The case of Sydney doctor, Suman Sood (2006 NSW Supreme Court 1141), who was convicted of performing an illegal abortion, is instructive. A woman, 23-weeks pregnant, contacted Dr Sood’s Australian Women’s Health Clinic at Fairfield, NSW. Although several clinics had declined to terminate the pregnancy because it was so far advanced, Dr Sood agreed to perform the abortion for $1,500. She administered prostaglandin, an abortion-initiating drug, and told the woman to come back next day.
That night the woman went into labour and gave birth to a male baby in the toilet. An ambulance officer fished the baby out of the toilet and took it to hospital where doctors noticed it was taking gasping breaths every few minutes. A heartbeat could be seen through the translucent skin but could not be heard with a stethoscope. (This possibly prevented a manslaughter conviction). The baby was dressed and given to his mother who named him. He was pronounced dead about five hours after birth.
Prosecutors said Sood acted illegally because she neither examined the patient nor questioned her about her medical, social or economic circumstances or why she wanted the abortion. Contrary to the evidence of the woman, Sood denied administering the prostaglandin or giving her pills.
Crown prosecutor Mark Tedeschi QC alleged Sood was motivated by greed rather than the welfare of her patient. The woman told the jury that, on the morning she had given birth, Sood telephoned her at the hospital and asked her for a further $100, allegedly owed for medication.
Previously, Dr Sood had been the subject of a long history of complaints, court cases and investigations involving other patients. Despite this, however, the NSW Medical Board had not struck her off the NSW Register of Medical Practitioners.

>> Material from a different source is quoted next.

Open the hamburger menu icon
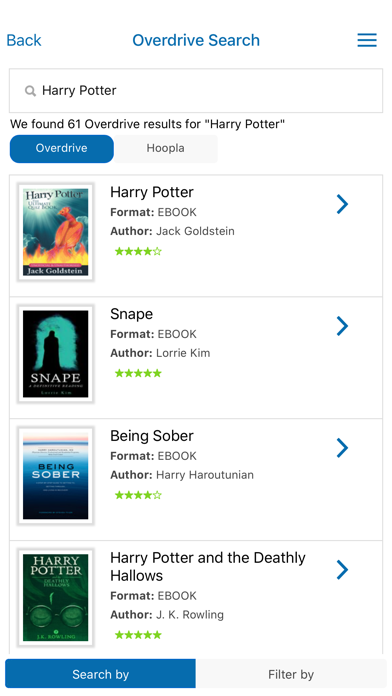coord(367,40)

After her conviction, she was voluntarily struck off, which led to a very lenient sentence. The NSW Premier Morris Iemma rejected calls for the decriminalisation of abortion and gave assurances there would be no changes to existing laws.
Also noteworthy was the Abortion Providers’ Federation of Australia’s choice of US abortionist, George Tiller, as a keynote speaker at its 1999 conference. On June 28 this year, Tiller was charged in the state of Kansas with 19 criminal counts of illegal abortions. Kansas law prohibits post-viability abortions, except where there are serious physical complications. It is alleged Tiller aborted viable foetuses for virtually any reason.
Tiller is having difficulty finding and keeping assistants. Except for the abortionists themselves, none of Tiller’s staff are licensed medical workers. Tiller gives them only two weeks’ training – even the women who assist with dangerous late-term abortions and other surgery.
The work environment is unpleasant and stressful. One worker described her job re-assembling aborted baby parts as disturbing, and that the stench from the incinerator where the babies’ bodies are burned is sickening.
Removal of abortion from the Victoria’s Criminal Code would leave women even more vulnerable to the Soods and Tillers of the abortion industry.
Rather than decriminalising abortion, there needs to be amendment to Section 10 of the Child Destruction Act 1958. This section recognises that a termination of a pregnancy of 28 weeks or more is not merely abortion but the destruction of a child capable of being born alive.
In the light of medical advances today, this offence of Child Destruction should apply whenever a foetus of 20 weeks or more is aborted.
– Charles Francis, AM QC, is a retired Melbourne barrister and former Victorian state MP.